Mr. Bartlett, who succeeds Mr. Schayer, entered the film world nearly a year ago as press representative for Herbert Brenon. Following his publicity campaign for War Brides, he joined the Selznick central organization, and for several months has been collaborating with Mr. Schayer in the publicity department. He is well known for his magazine articles on various personalities and phases of the picture business.

At Leading Picture Theaters

Programs for the week of June 10 at New York’s best motion picture houses.

“On Trial” at the Rialto.

On Trial, Elmer L. Reisenstein’s [Elmer Rice] notably successful play, was given its first presentation in photoplay form at the Rialto the week of June 10. The production was made by the Essanay Company with a cast which includes Barbara Castleton, Sidney Ainsworth, James Young and Little Mary McAlister. The film has the distinction of being the first one purchased by the recently organized First National Exhibitors’ Circuit. On Trial makes a particularly powerful picture because of the photoplay methods used in developing the original stage version.

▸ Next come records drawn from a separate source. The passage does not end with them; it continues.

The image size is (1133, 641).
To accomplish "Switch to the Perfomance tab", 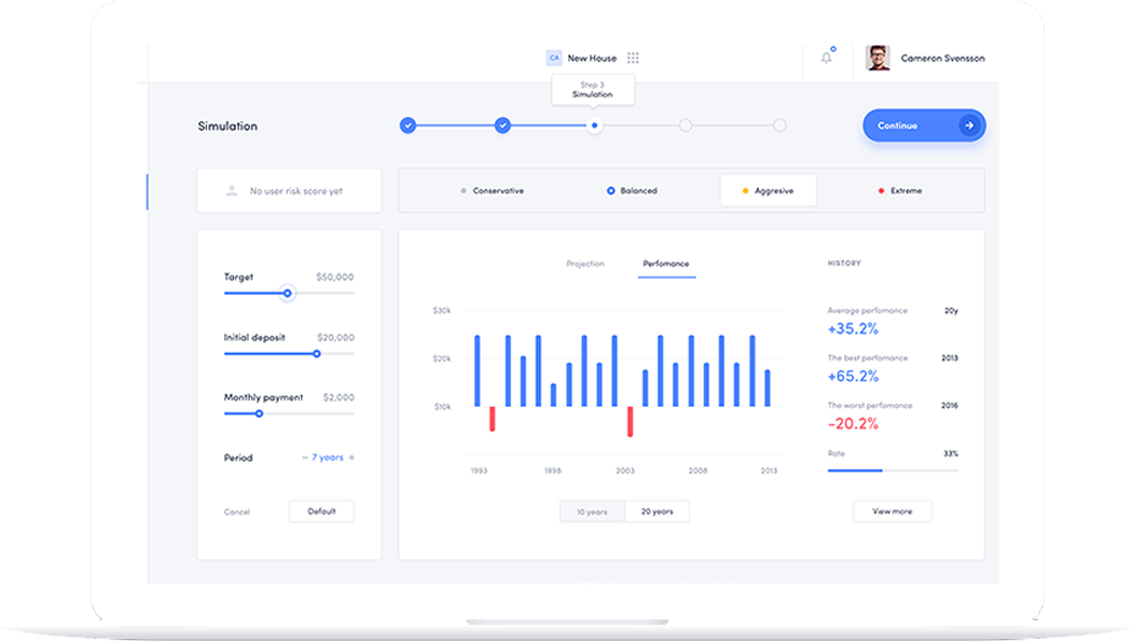I will (x=666, y=264).
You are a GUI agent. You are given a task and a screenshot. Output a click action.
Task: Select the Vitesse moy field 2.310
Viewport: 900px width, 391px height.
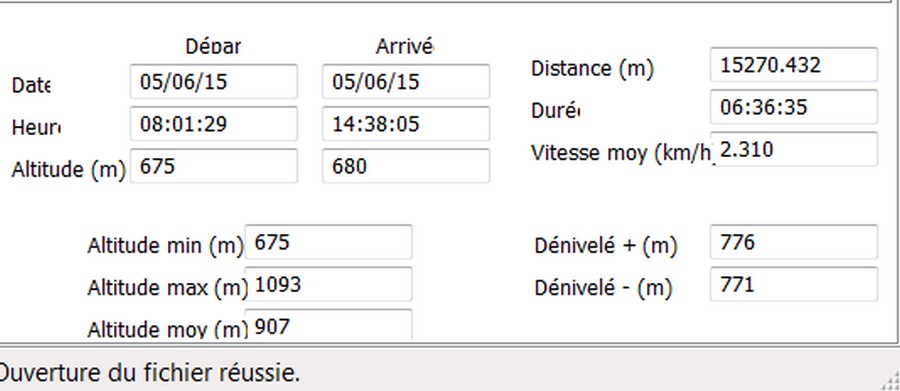(794, 149)
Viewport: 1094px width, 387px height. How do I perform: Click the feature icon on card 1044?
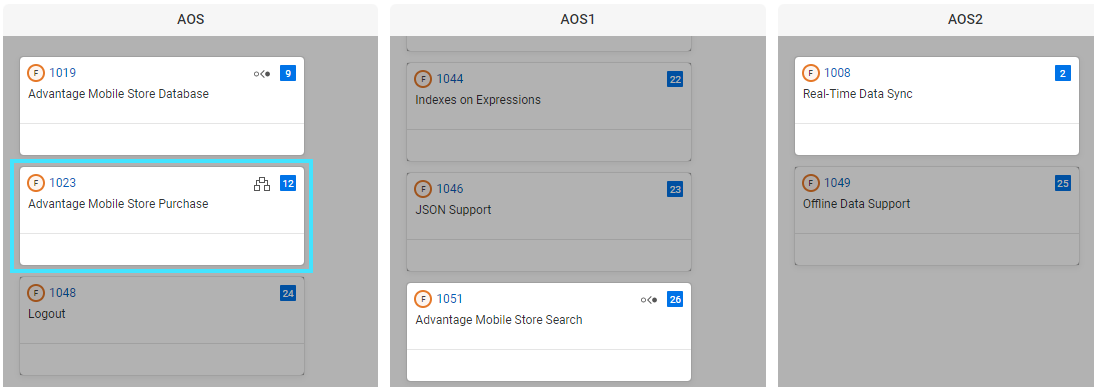pyautogui.click(x=423, y=79)
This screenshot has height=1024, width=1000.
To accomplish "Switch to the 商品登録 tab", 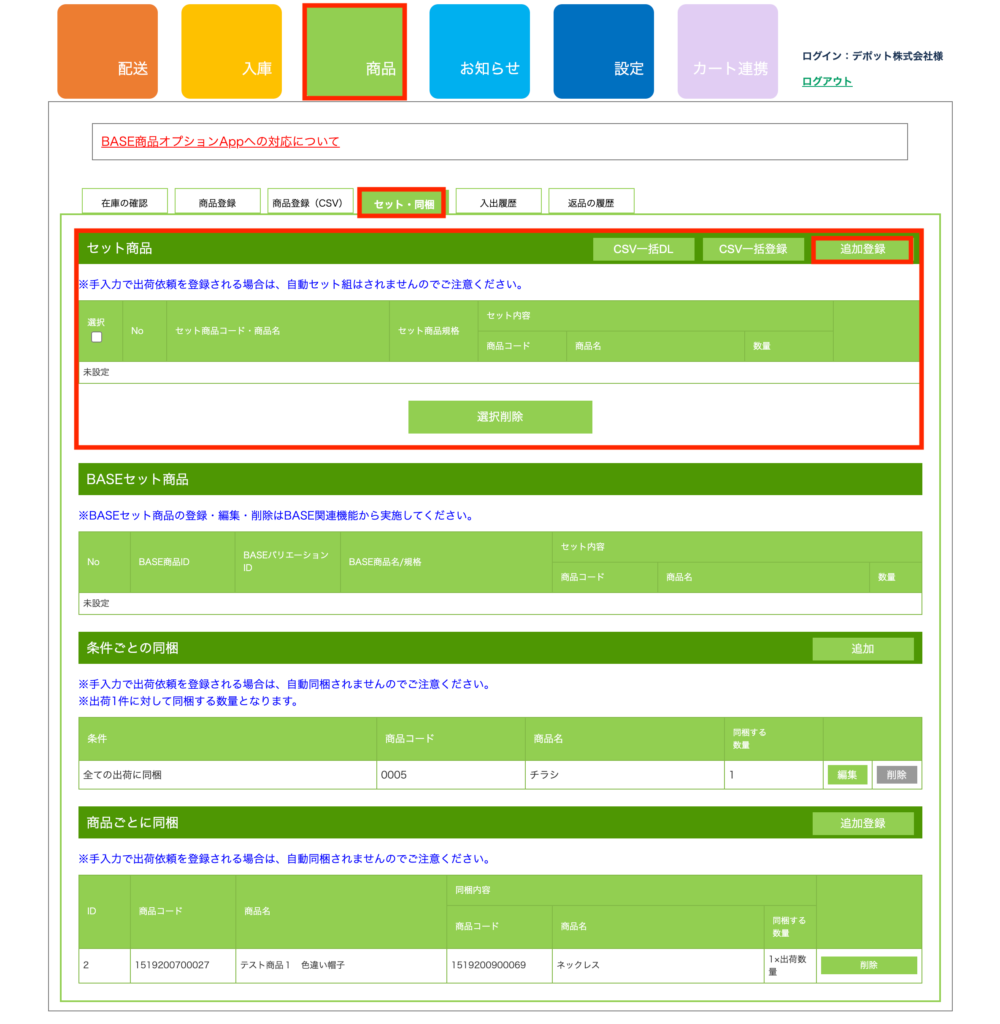I will point(217,202).
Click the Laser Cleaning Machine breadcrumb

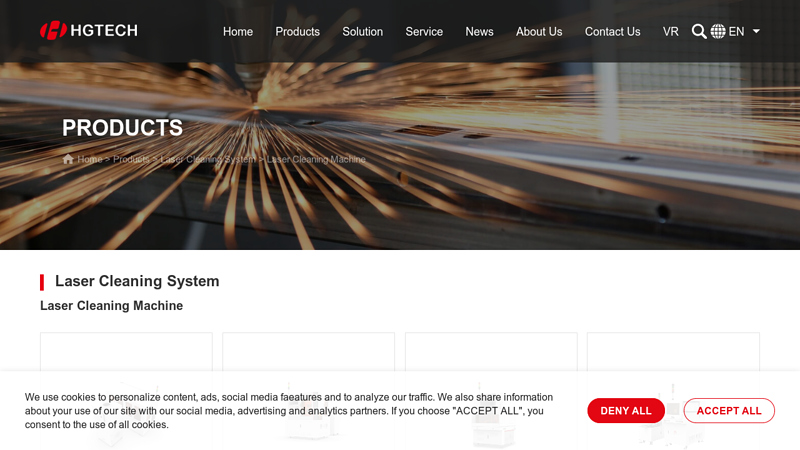[x=316, y=160]
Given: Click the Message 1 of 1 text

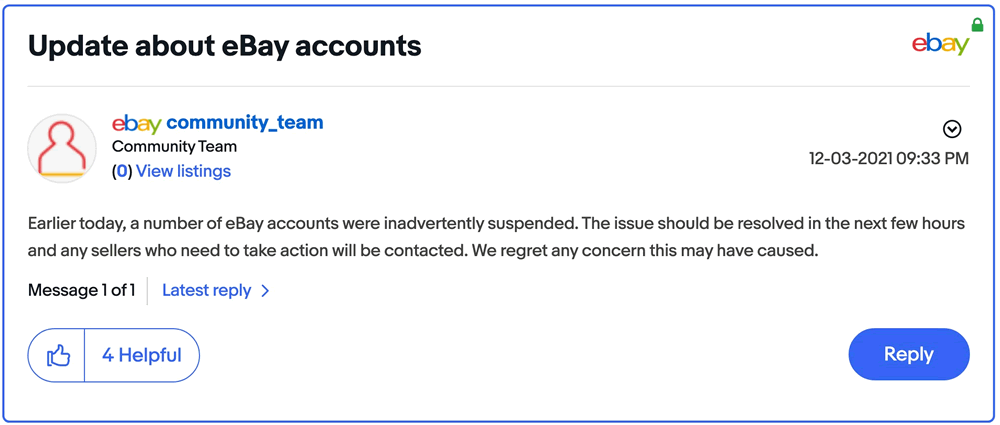Looking at the screenshot, I should [x=82, y=290].
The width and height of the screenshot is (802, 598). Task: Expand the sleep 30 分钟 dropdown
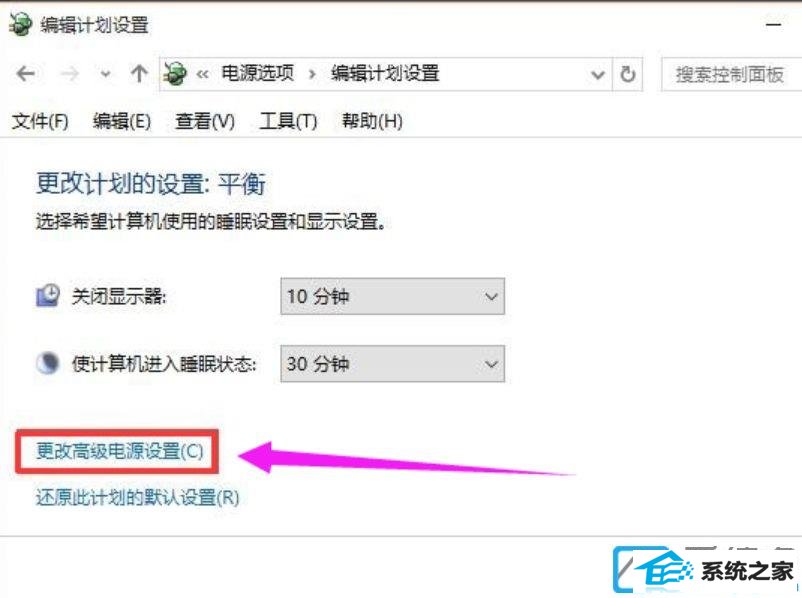click(x=392, y=364)
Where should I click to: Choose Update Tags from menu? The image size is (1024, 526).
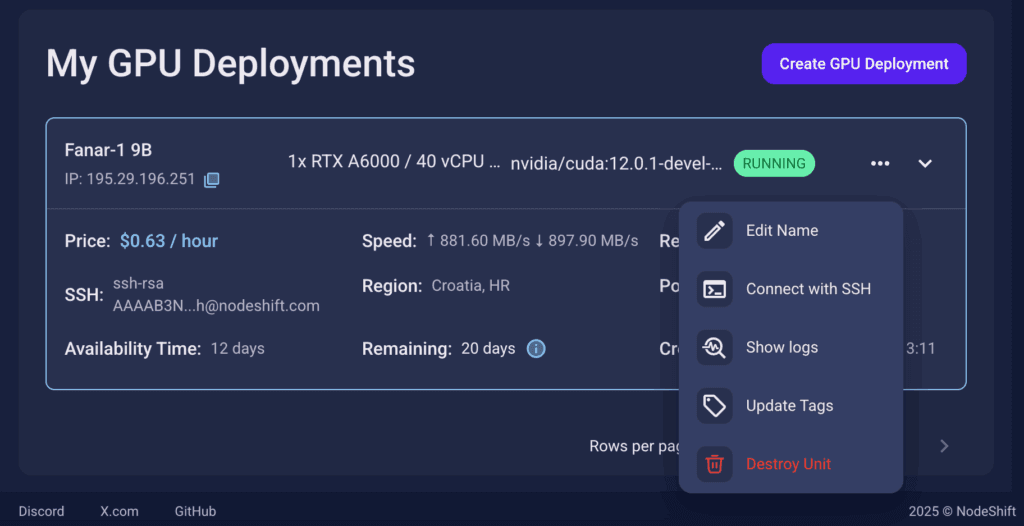pos(791,406)
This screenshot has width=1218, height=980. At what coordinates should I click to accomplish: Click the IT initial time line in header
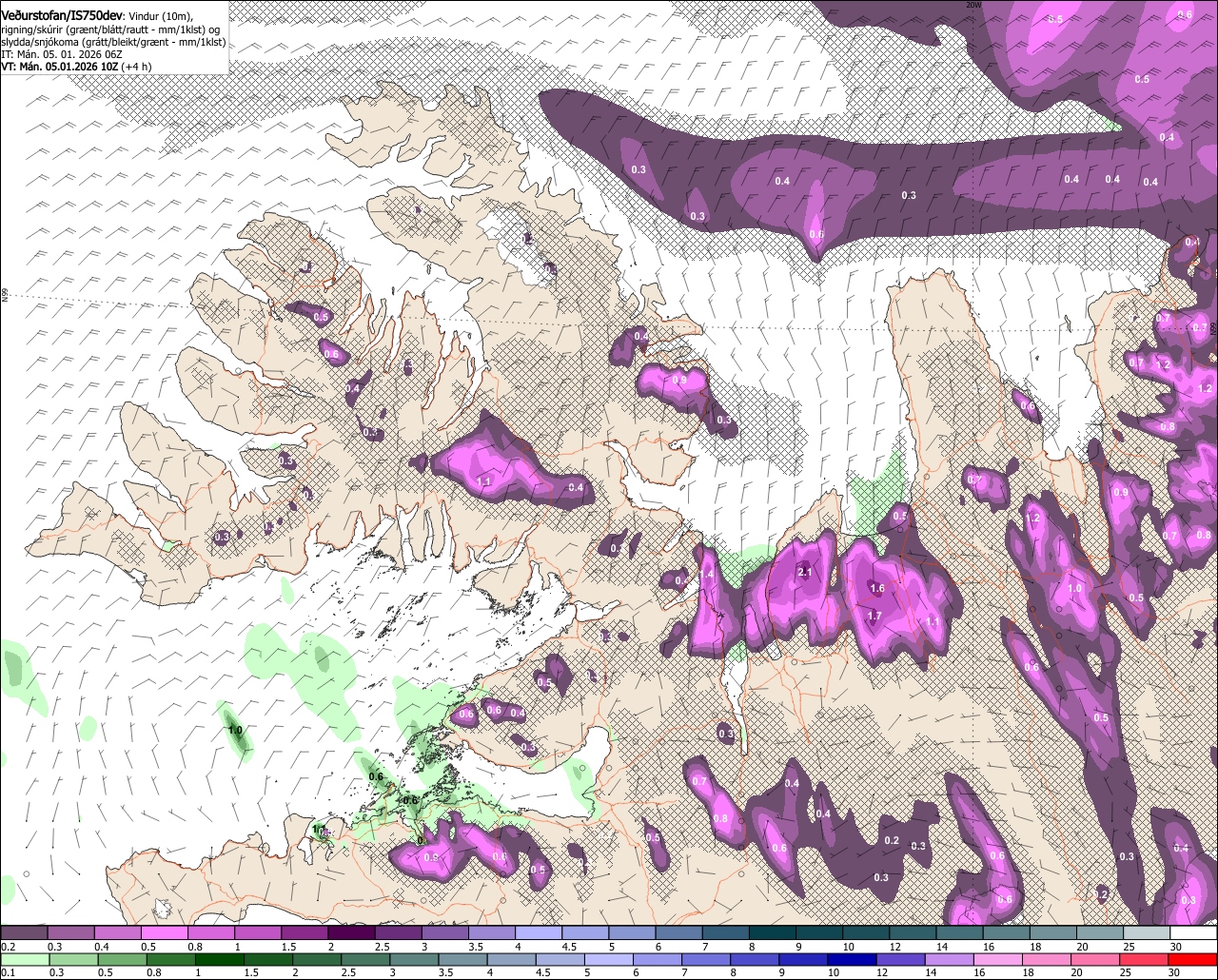click(69, 54)
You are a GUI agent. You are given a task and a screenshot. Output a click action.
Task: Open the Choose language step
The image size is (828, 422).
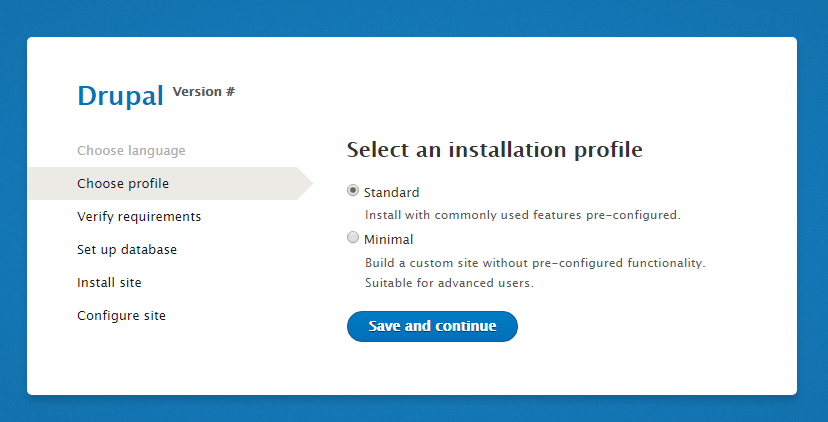tap(131, 151)
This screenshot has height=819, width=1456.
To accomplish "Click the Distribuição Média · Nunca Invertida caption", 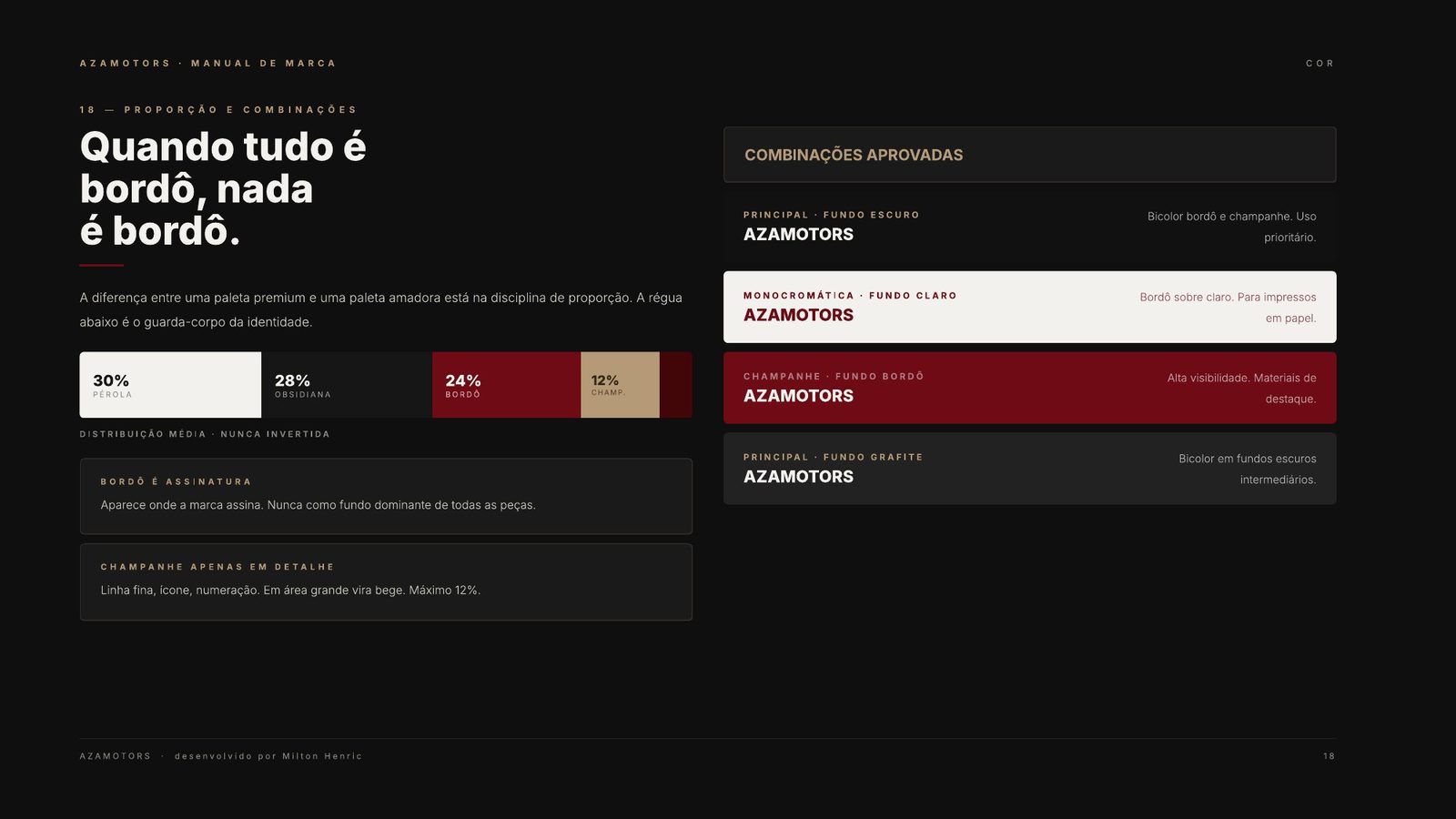I will click(205, 434).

Glimpses of the ever fascinating geishas of Japan formed part of The Land of the Rising Sun, the added attraction. Beautiful effects of architecture and illumination were found in the second installment of “The Thirteenth Labor of Hercules,” the official pictures of the Panama-Pacific Exposition. Greek Evans and Gaston Dubois were the soloists.

“Her Strange Wedding” at the Strand.

The Strand Theater presented Fannie Ward in Her Strange Wedding, adapted by Charles Maigne from George Middleton’s popular story. The supporting cast included Jack Dean, Tom Forman and Billy Elmer. Another interesting film feature was Gold That Glitters, one of O. Henry’s most famous stories, in which Mildred Manning appeared in the leading role. Victor Moore was seen in his latest comedy. There were also scenic and educational studies and the latest American and European news pictures. Louise Patterson, Mary Qentay and Walter Vaughn were the soloists.

“The Bar Sinister” at the Broadway.

The Edgar Lewis production, The Bar Sinister, is in its third week at the Broadway.

Bill at the Eighty-first Street Theater.

At the Eighty-first Street Theater a new series of pictures were shown. Monday, Tuesday and Wednesday, Dorothy Dalton in Wild Winship’s Widow and Billie Leslie in a Triangle comedy, His Marriage Failure, were the picture features. On Thursday, Friday, Saturday and Sunday Charles Ray in The Millionaire Vagrant and the Keystone funmakers in A Royal Rogue were on the program.

Red Men Invade Wharton Reservation.

Fifty Indians from the Onondaga reservation have arrived in Ithaca, N. Y., to take their places before the camera and their place in the films. But they came without their war paint and their feathers, for they are to do something beside just “act natural.” The Indians are to appear as the inhabitants of a cannibal village, which is a part of one of the comedies which the Whartons [Leopold Wharton | Theodore Wharton] now are producing. They are under the command and guidance of Chief Isaacs.